For someone who hates attention, Rachel Weisz certainly knows how to make an entrance. It begins with her not entering the room at all. Standing outside a quietly posh restaurant in her London neighborhood, she peers through the window between two brown-gloved hands. Her strikingly pretty face—a Revlon face, no less—looks disconcerted, even pained. She walks away, walks back, peers in again, and walks away once more. Suddenly, she bursts in, strafing the joint with charmingly abashed apologies.

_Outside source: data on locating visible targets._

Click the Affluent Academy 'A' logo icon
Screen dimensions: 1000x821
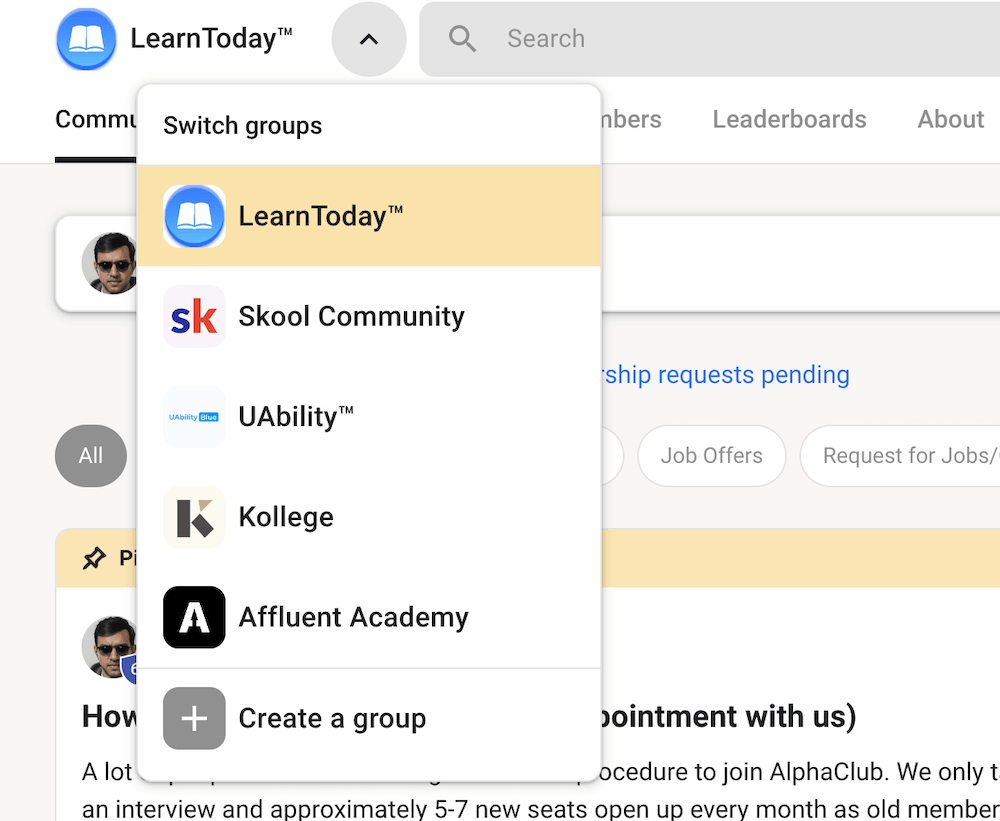(194, 617)

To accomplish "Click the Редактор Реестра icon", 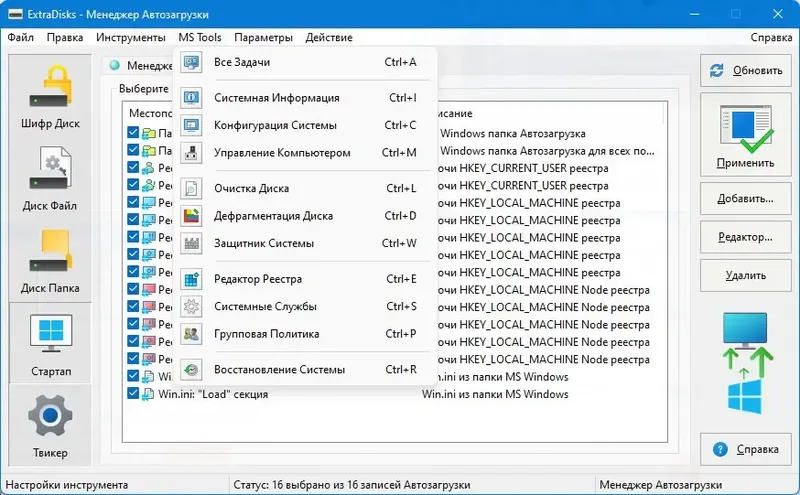I will click(194, 279).
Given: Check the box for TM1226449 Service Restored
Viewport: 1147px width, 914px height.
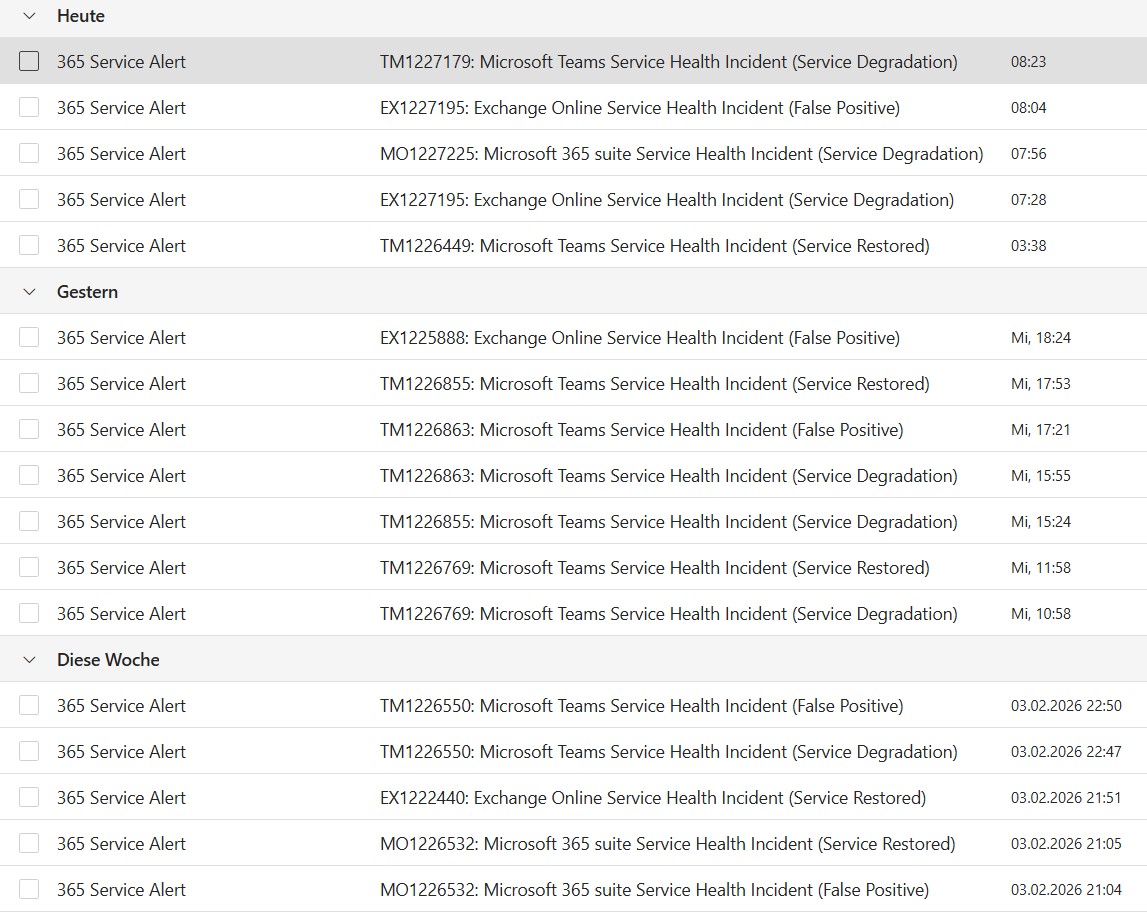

To the maître d': "Sorry, sorry, but we can't stay." To the interrogator: "So, sorry, there was a mix-up, we're at the wrong place."

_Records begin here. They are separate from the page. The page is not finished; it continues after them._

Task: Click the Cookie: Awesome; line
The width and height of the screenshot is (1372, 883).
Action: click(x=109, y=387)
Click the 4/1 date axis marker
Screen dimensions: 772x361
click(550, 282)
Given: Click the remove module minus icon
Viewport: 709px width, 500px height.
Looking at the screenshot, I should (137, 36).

Then she's out the door, leading the way to the place she actually had in mind—a noisy Russian tea room with big horrible paintings on the wall of thrashing horses and plump, middle-aged proles getting pissed.
"Sorry," she says, once more, as she strips off her sweater and settles into a chair with that's-more-like-it satisfaction. "That's place was just too fancy."

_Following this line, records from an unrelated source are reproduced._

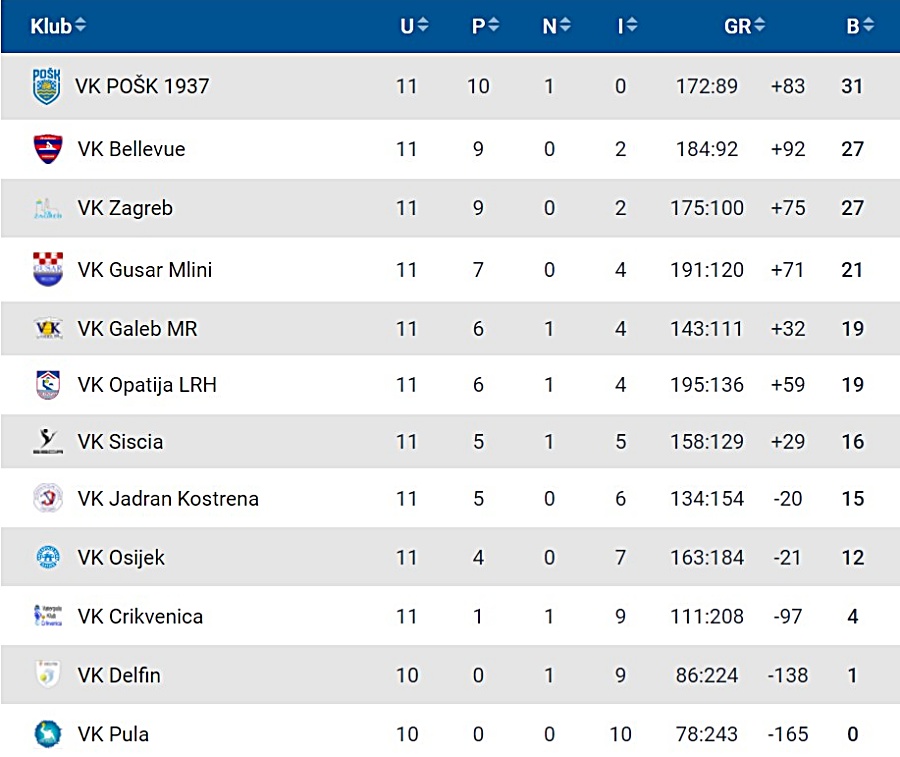Viewport: 900px width, 757px height.
Task: Sort table by Klub column
Action: tap(58, 26)

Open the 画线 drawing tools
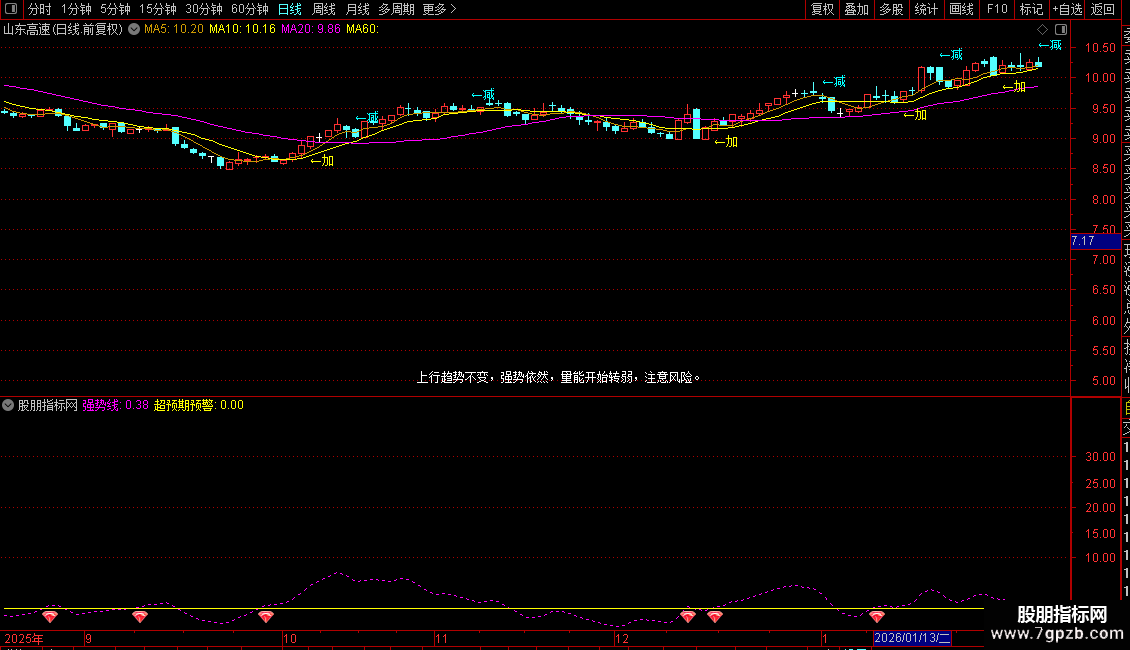(961, 9)
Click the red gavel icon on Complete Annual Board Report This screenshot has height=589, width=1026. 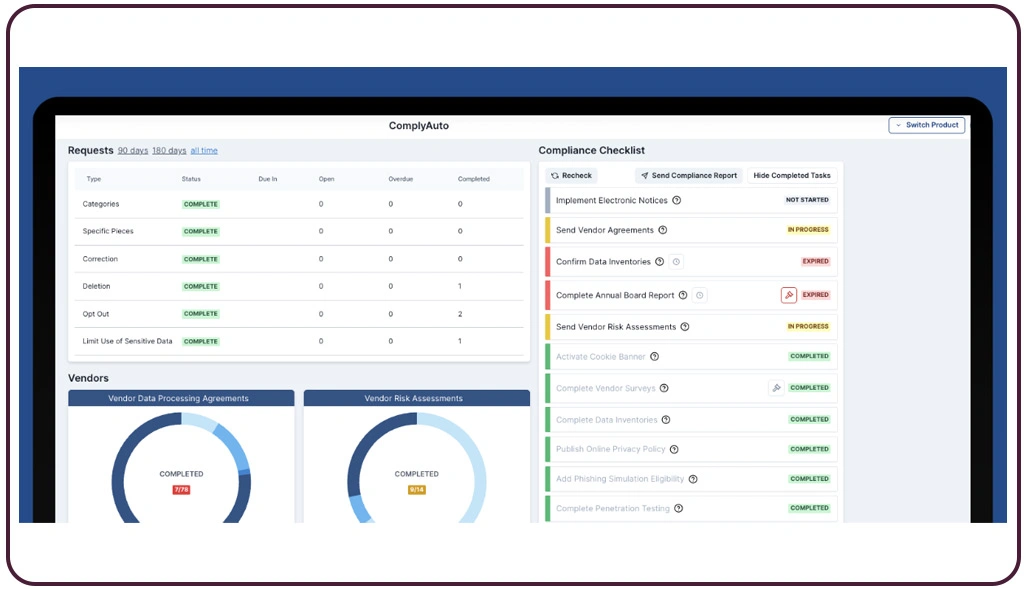[789, 295]
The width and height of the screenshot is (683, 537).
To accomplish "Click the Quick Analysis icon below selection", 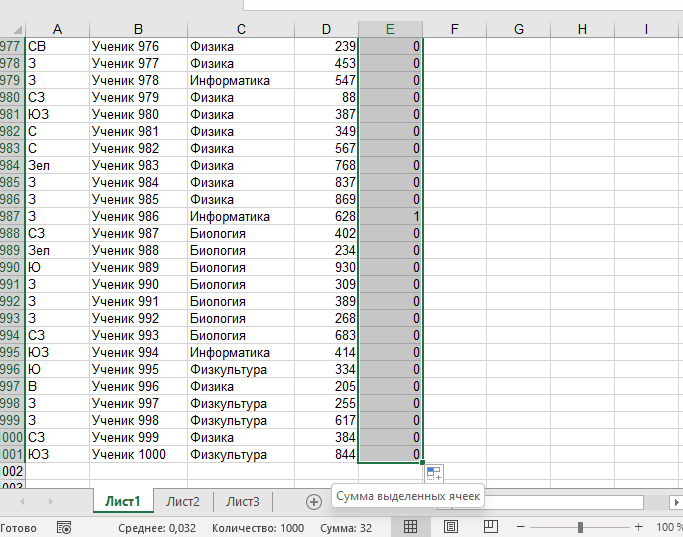I will (x=433, y=473).
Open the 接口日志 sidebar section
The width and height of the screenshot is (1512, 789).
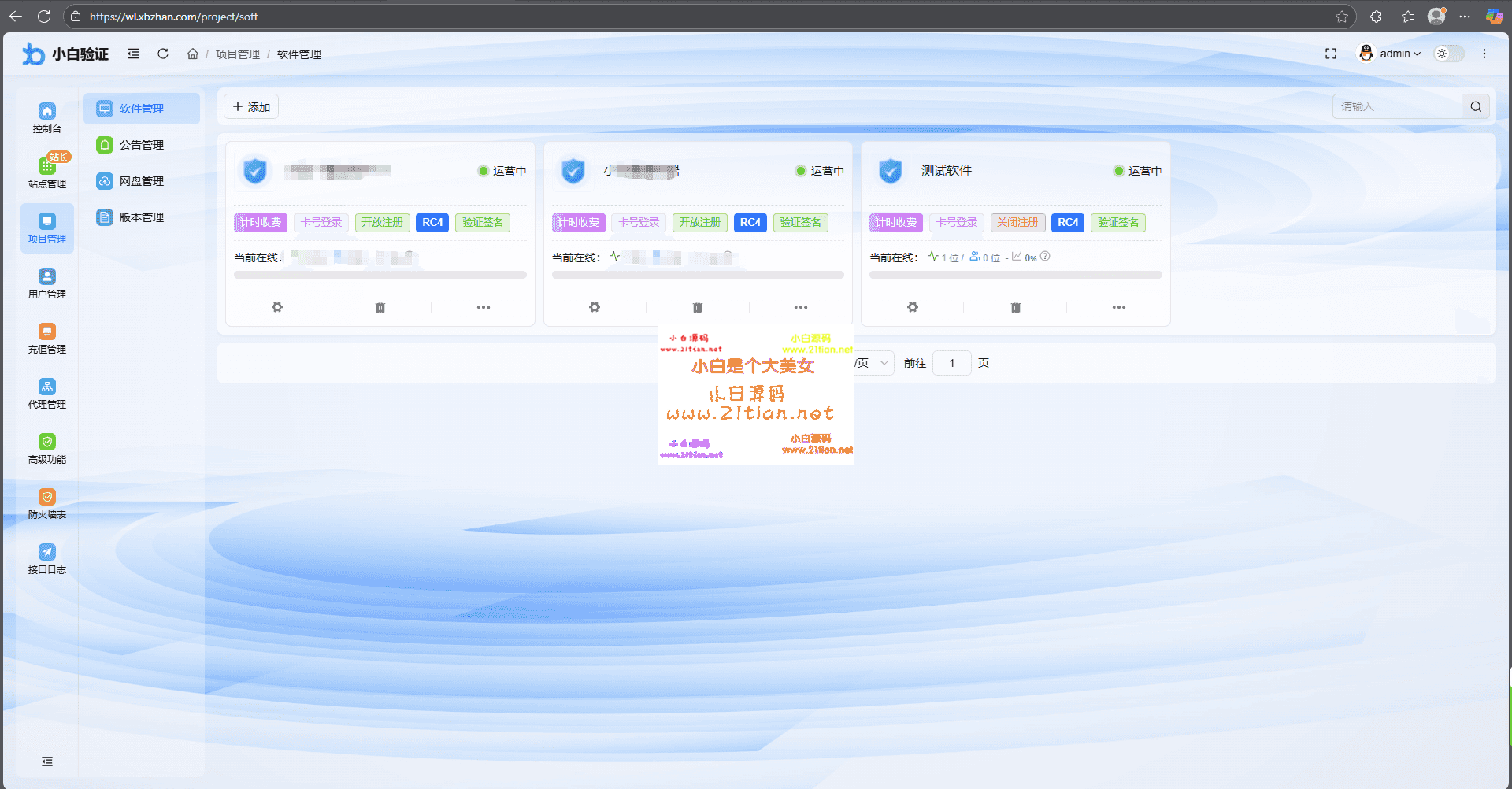[46, 557]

Weisz's preference for the low-key life could be in jeopardy, thanks to the three-film perp walk she's making through 2003. It begins this month with Confidence, a grifters-getting-even thriller with Ed Burns and Dustin Hoffman. That's followed by the low-budget The Shape of Things, the big-screen version of the Neil LaBute play she appeared in to good reviews in both London and New York with Paul Rudd, Gretchen Mol, and Fred Weller. Finally, in June, comes Envy, a dark comedy in which she plays the wife of a (yet again) beleaguered Ben Stiller, whose lifelong buddy Jack Black becomes suddenly, putrefyingly rich.
"It's a satire of the American Dream," says Weisz. "It's pretty timely, I think, about what we aspire to."
Weisz's own aspirations are fairly mild, at least by Hollywood standards. She lives contentedly far from L.A. mania and doesn't even like to talk about the idea of celebrity.
"It's such a boring fucking subject," she says. "Who cares? We live in a culture that's fascinated by it, but I don't want to expound my theories on it."
An allergy to attention can be problematic when your taste in men runs toward smart American auteur types. She dated Sam Mendes for a time and is now seeing Darren Aronofsky. Still, even if she resists the InStyle cover life, there's enough talent, beauty, and career ballast—from blockbusters (The Mummy, The Mummy Returns) to serious stage work on both sides of the pond—to make you wonder how her rise has remained so unmeteoric.
She's a bit of a throwback to a star that we saw in the sixties," says Neil LaBute. "The international star, like Sophia Loren or Brigitte Bardot."